# Long Island



## weebegoldens (Jan 25, 2005)

Any word yet? Open/ Derby?


----------



## zip kia (Jan 23, 2008)

Come On Long Island Let Us Know What Is Going On Please!


----------



## YardleyLabs (Dec 22, 2006)

I didn't go by the derby and was only able to watch about three hours of the Open. It looked like the Open was unlikely to finish before tomorrow near noon. It was a triple in what is known as the quarry field at Hank's. There was a long retired thrown left to right with an angle back. The gun was about 30 yards to the right of the blind with a huge throw in the direction of the area of fall for the flyer. The bird landed about 300 yards from the line. The right hand bird was a short retired thrown right to left with a sharp angle back and a short throw. The flyer station was hip pocket to the short retired with the bird shot down hill in the direction of the long retired at a distance of about 250 yards. The flyer generated a number of hunts as dogs avoided the downhill line. However, the big problem was the long retired where many dogs began their hunts a hundred yards to the left of the bird. Once dogs approached the area of fall, several more were sucked into the old flyer fall.

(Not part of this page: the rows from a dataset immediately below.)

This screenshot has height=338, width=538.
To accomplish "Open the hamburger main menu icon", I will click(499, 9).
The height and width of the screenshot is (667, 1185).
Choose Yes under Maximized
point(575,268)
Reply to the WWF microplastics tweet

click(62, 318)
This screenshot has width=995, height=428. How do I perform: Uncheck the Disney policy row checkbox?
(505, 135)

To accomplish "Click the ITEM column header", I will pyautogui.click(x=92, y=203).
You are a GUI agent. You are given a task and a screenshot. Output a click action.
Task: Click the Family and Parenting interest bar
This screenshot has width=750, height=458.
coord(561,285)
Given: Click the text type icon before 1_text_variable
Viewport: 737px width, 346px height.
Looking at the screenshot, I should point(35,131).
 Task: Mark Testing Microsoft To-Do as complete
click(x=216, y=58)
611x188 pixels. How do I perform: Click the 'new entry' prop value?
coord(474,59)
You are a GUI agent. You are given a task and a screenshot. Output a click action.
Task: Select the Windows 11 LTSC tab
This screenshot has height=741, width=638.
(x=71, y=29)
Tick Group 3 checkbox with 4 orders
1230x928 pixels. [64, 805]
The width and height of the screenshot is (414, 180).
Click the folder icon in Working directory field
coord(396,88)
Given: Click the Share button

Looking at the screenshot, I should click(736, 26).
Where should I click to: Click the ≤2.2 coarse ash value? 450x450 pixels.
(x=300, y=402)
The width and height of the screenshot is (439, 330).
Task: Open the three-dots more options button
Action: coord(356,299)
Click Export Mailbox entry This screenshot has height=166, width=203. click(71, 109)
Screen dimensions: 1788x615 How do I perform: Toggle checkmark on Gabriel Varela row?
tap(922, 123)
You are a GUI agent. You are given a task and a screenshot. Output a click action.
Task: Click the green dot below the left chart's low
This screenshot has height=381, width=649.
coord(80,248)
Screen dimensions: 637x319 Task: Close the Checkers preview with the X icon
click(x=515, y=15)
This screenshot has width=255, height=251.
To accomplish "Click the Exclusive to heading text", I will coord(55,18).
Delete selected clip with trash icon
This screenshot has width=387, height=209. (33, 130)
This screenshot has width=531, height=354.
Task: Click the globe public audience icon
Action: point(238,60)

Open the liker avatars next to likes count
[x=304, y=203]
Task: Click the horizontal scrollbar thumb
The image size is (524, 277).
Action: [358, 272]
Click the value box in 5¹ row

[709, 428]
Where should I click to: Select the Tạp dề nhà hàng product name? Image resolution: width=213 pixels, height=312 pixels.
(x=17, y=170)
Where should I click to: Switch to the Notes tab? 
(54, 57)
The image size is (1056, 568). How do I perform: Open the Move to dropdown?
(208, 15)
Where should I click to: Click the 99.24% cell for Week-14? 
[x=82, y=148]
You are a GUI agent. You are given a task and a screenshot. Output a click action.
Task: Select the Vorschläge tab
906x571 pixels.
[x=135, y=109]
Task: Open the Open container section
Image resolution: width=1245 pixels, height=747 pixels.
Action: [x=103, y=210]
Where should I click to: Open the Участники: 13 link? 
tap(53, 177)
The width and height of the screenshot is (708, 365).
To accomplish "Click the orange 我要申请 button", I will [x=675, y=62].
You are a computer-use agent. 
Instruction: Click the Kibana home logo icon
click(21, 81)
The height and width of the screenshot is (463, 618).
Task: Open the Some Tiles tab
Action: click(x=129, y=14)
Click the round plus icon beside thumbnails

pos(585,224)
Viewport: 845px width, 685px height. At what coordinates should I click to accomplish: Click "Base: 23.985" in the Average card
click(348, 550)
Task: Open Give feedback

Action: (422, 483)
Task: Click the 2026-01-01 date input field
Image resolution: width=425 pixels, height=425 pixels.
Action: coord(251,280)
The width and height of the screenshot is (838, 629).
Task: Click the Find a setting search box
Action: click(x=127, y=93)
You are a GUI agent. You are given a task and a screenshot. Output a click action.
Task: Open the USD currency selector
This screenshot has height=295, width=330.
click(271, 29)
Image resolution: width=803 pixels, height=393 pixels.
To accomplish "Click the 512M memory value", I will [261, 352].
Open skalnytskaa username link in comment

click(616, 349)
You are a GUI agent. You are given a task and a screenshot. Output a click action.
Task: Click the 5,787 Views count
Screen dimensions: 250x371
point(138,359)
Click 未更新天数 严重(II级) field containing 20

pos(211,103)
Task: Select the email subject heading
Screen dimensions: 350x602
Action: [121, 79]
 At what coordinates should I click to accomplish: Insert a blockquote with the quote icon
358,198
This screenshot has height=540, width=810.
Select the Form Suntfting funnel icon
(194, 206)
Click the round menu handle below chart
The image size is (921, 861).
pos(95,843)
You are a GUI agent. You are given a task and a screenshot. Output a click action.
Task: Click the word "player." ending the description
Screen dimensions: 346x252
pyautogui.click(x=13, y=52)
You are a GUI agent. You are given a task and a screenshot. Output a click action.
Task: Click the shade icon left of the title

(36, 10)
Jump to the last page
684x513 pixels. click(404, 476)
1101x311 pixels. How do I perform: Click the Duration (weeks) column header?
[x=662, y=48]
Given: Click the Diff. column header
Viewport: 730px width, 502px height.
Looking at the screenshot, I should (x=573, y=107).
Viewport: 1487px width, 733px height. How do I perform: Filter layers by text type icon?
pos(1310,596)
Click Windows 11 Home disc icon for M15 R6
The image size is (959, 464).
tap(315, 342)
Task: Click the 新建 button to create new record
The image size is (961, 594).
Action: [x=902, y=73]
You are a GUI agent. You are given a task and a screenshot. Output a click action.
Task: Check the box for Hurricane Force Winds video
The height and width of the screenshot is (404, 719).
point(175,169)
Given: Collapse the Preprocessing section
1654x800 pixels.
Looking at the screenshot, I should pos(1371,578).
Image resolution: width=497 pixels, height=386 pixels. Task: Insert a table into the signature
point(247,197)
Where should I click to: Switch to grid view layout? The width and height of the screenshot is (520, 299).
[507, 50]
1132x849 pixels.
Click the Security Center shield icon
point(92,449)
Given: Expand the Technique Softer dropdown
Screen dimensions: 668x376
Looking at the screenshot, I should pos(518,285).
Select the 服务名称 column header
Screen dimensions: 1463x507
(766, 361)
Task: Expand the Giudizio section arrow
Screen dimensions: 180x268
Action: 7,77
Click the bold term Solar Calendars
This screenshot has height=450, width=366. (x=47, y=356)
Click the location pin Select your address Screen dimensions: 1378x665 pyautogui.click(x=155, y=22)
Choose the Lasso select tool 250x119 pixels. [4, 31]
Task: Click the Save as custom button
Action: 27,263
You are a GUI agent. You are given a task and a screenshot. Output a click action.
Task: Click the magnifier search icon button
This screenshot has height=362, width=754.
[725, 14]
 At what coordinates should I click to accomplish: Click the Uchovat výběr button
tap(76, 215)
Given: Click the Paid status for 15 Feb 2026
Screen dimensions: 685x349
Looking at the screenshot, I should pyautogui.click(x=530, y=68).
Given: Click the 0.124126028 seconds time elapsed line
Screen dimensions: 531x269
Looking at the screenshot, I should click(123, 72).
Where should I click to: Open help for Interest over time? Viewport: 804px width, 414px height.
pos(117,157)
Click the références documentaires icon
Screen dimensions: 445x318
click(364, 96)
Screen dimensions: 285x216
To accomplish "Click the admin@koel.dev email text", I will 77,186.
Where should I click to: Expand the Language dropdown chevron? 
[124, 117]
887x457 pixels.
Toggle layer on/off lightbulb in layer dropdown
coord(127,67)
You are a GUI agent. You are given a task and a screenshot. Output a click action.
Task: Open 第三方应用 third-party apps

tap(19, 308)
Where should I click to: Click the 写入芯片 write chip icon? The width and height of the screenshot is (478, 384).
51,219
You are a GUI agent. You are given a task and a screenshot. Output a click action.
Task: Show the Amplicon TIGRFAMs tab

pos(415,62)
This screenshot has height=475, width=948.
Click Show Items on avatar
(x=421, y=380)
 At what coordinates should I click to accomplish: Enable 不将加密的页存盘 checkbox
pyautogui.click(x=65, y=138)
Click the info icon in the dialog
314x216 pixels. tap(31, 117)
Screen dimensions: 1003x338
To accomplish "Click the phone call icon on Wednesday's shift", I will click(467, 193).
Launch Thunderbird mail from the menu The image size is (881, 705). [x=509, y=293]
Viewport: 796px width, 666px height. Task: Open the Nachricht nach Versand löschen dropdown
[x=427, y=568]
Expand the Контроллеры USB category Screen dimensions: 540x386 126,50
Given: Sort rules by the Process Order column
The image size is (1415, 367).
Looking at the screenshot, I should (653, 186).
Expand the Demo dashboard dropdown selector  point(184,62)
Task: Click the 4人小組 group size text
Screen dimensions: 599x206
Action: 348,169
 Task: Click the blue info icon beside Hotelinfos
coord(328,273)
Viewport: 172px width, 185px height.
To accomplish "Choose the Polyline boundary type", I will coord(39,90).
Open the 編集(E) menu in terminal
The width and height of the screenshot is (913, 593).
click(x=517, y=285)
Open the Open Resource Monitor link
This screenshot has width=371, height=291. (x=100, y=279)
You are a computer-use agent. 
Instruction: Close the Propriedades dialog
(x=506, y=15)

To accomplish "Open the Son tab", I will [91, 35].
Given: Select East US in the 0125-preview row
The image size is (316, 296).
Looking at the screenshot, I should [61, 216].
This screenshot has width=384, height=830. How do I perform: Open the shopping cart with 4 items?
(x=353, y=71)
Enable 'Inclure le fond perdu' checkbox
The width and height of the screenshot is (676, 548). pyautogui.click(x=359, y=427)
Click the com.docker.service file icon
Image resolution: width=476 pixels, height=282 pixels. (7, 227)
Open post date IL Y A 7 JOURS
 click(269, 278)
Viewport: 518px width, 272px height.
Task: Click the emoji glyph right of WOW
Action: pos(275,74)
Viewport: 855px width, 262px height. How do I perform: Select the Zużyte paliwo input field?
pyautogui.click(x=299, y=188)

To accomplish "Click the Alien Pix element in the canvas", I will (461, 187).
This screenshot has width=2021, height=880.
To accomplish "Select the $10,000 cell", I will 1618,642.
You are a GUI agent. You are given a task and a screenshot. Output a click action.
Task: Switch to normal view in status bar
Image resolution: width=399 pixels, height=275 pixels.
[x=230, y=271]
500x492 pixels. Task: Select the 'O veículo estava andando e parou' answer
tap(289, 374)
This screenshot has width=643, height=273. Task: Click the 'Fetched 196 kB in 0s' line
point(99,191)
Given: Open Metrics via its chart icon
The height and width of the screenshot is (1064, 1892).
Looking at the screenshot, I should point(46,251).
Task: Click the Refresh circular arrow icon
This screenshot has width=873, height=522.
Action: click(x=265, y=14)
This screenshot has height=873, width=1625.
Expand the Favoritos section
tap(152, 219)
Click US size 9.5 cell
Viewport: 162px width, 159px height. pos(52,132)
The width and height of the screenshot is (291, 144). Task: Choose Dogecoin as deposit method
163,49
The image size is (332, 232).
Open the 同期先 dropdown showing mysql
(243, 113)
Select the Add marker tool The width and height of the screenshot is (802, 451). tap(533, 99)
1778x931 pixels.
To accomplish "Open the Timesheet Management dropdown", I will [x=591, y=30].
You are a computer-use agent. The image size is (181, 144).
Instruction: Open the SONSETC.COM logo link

Of the first 5-6 dogs, almost everyone was picked up. Performance improved as the test progressed, but the judges continued to get a lot of answers. I'll post a few pictures later.


----------



## mostlygold (Aug 5, 2006)

Hi megan

How's the voodoo kid??

dawn


----------



## Charlie Lesser (Mar 31, 2004)

Anypne know where on Mr. McNeal's property the Amateur is being held?


----------



## YardleyLabs (Dec 22, 2006)

Charlie Lesser said:


> Anypne know where on Mr. McNeal's property the Amateur is being held?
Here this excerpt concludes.